Conclusion: Although there are some minor differences, both sets of implementations confirm the original point. We found that the approach based on diversity was more effective than the approach based on uncertainty. Interestingly, both approaches are more efficient than the information-based approach.
CIFAR 10 dataset experiment
This is an image classification experiment on the CIFAR 10 dataset. Since running this task required a wider training set, active learning started with 1,000 samples and gradually increased by 1,000 samples to 10,000 (a total of 50,000), achieving an accuracy rate of about 0.60. Our configuration for this experiment is:
- We used Keras instead of MXNet and Resnet 50 V2 instead of Resnet 34 V2 because it was not supplied natively by Keras. Since the paper did not specify an optimizer, we ran 3 epochs using RMSprop.
- We used 50,000 training samples and 10,000 test samples, consistent with the paper.
Conclusion: Figure 5 shows that our confidence interval is once again slightly larger than the original. The most striking result was that our accuracy was much higher than in the original text — 0.8 instead of 0.6. This difference should be caused by the different structures of the two experiments. However, again, we observed that active learning was better than random sampling, although we did not observe better performance with diversity-based sampling methods.
Diversified Mini-batch active Learning: Summary
Experiments to reproduce a research article are always complicated, especially when the parameters of the original experiment are not fully shared publicly.
One thing we can’t explain is the higher variability in our results compared to the original text. Even though we used slightly different techniques and Settings, we managed to replicate the main findings of the paper, demonstrating that active learning really does work on complex problems.
reference
Zhdanov, Fedor. “Diverse mini-batch Active Learning.” arXiv preprint arXiv:1901.05954 (2019).

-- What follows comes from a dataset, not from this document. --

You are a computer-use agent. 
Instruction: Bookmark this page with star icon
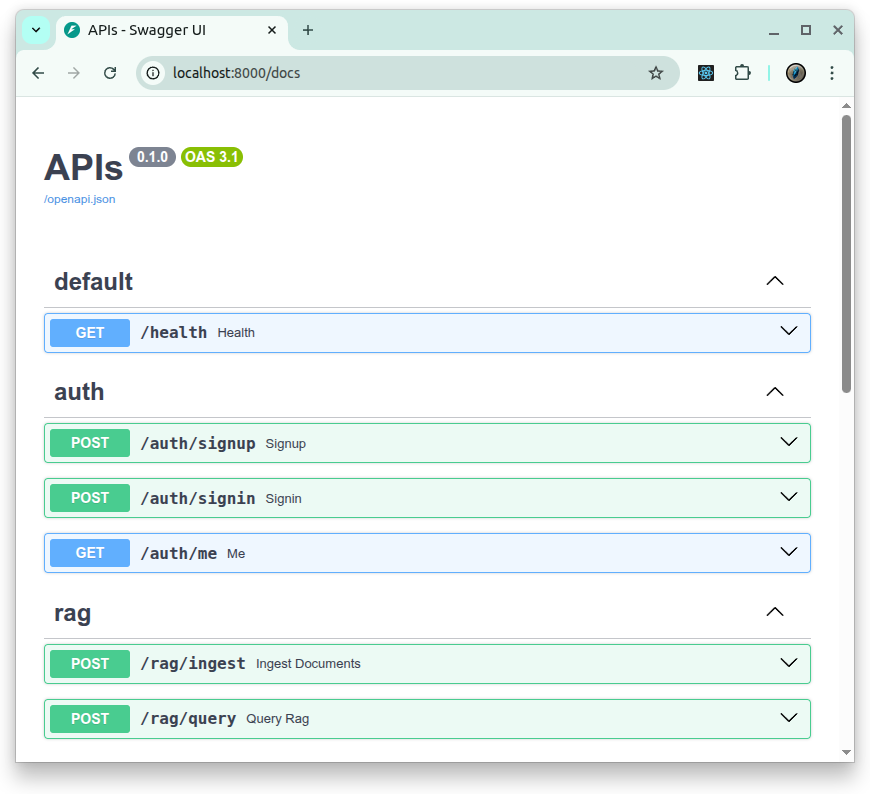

[1] Du, Bo, Et al. “Exploring representativeness and informativeness for active learning.” IEEE Transactions on Cybernetics 47.1 (2015) : 14-26.
[2] Settles, Burr. Active learning literature survey. University of Wisconsin-Madison Department of Computer Sciences, 2009.
If you find any mistakes in your translation or other areas that need to be improved, you are welcome to the Nuggets Translation Program to revise and PR your translation, and you can also get the corresponding reward points. The permanent link to this article at the beginning of this article is the MarkDown link to this article on GitHub.
The Nuggets Translation Project is a community that translates quality Internet technical articles from English sharing articles on nuggets. The content covers Android, iOS, front-end, back-end, blockchain, products, design, artificial intelligence and other fields. If you want to see more high-quality translation, please continue to pay attention to the Translation plan of Digging Gold, the official Weibo, Zhihu column.